Your goal: Only some lines are wanted. Transcribe, exactly, the lines below from the line with "Click the bottom sidebar BAIBT ST button" up to and including the line with "Task: Choose the Joint Top button".

Records to use:
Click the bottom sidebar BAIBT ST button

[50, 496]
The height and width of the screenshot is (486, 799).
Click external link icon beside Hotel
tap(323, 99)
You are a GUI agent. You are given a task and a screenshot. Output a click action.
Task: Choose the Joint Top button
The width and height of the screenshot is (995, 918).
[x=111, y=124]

==

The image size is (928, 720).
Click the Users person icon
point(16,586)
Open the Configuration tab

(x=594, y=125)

==

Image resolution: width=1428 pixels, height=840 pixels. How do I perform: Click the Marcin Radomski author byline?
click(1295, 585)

Reply:
Click the bottom sidebar BAIBT ST button

[50, 496]
The height and width of the screenshot is (486, 799).
Click external link icon beside Hotel
tap(323, 99)
You are a GUI agent. You are given a task and a screenshot. Output a click action.
Task: Choose the Joint Top button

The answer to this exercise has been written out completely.